The AfterWords Project is another UNCG project supported by the Schnog Family Foundation as well as several other grants.

It is a collection of resources focusing on Holocaust survivor testimonies, focusing on life after the Holocaust. This work deals especially with cultural adjustment, reshaping personal identity and re-crafting group identity in the United States. Another resource supported by the Schnog Family Foundation and the North Carolina Council on the Holocaust is the North Carolina Holocaust Education and Outreach (NC HERO) project, which addresses Holocaust and genocide prevention through the sharing of educational resources and research. NC HERO resources are connected to Holocaust education that involves survivors who relocated to North Carolina.

Schwartzman is teaching the “Voices of the Holocaust” course this fall at UNCG, as he has done in the past, but his investment in Holocaust education extends beyond the campus. He has worked with the North Carolina Center for the Advancement of Teaching to offer continuing education workshops for K-12 teachers. North Carolina was the first state in United States to require that Holocaust education occur in K-12 schools, and the historic commitment is taken seriously by the North Carolina Council on the Holocaust, and by teachers.
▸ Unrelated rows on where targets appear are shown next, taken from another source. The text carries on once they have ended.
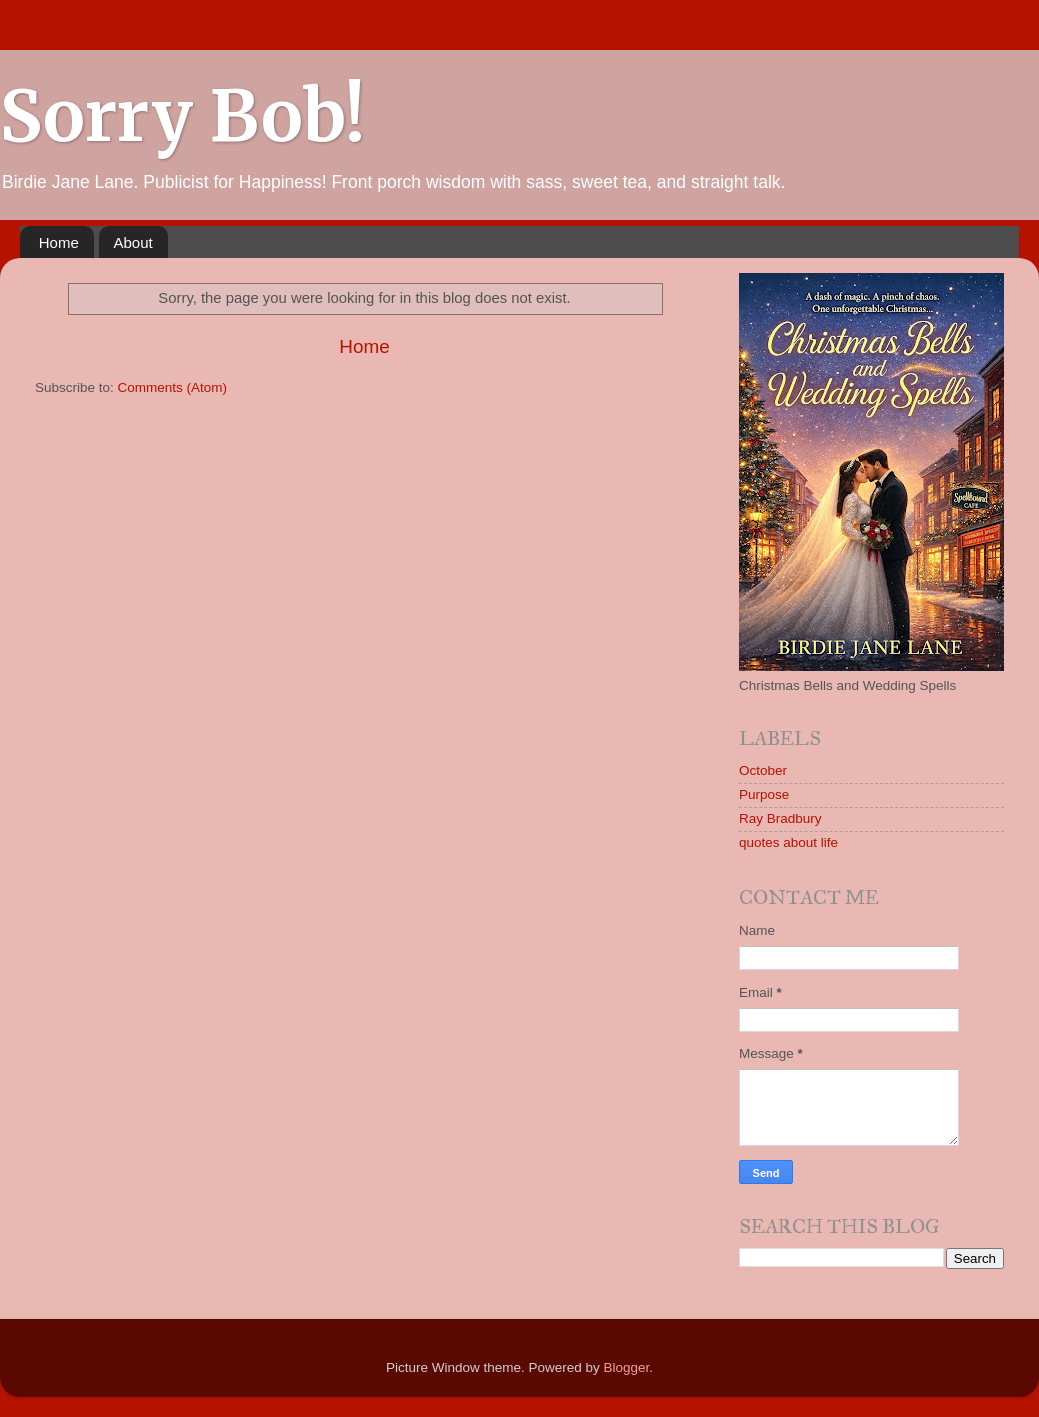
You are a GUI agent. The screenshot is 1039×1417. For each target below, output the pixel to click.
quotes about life (788, 842)
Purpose (764, 794)
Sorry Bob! (182, 116)
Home (59, 242)
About (133, 242)
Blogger (627, 1367)
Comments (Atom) (173, 387)
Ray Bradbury (780, 818)
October (763, 770)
For his UNCG courses Schwartzman often works with the University of Southern California Shoah Foundation Institute’s Visual History Archive (VHA), the world’s largest video testimony of Holocaust survivors, which was founded by Steven Spielberg. The 52,000 video testimonies can reveal different narrations of the same events, showing how events affected people differently. Although it is chiefly focused on the Holocaust, the collection has expanded to include testimonies from survivors of the Cambodian, Rwandan, Nanjing, Guatemalan and Armenian genocides.

“Each testimony is a new angle,” said Schwartzman, explaining that the diversity of recorded experiences allows a researcher to move beyond iconic representations of genocide survivors often seen in popular movies. “It’s the everyday lived experience in all of its facets, how people deal with major life traumas and how they creatively respond.”

Schwartzman negotiated an agreement for UNCG to become one of approximately 50 sites in the world with full access to the Shoah Foundation Institute’s VHA.

At UNCG, Schwartzman creates opportunities not just to experience events, but for students to get involved in projects, engaging in research and creative activity that builds a connection to survivor stories. Several years ago he founded the UNCG Holocaust & Genocide Studies Research & Teaching Network, an interdisciplinary support network for curricular offerings, co-curricular activities and public events at UNCG that deal with the study of genocides

“There are great opportunities here for various groups that have specific concerns with survivors of collective traumas,” he said. “Given the nature of the UNCG community at large, we take our commitment to each other very seriously, as well as our principles, and we can practice vigorous, active listening to voices of people who have faced dangerous powers. If you’re doing that type of work, this is a great place to be.”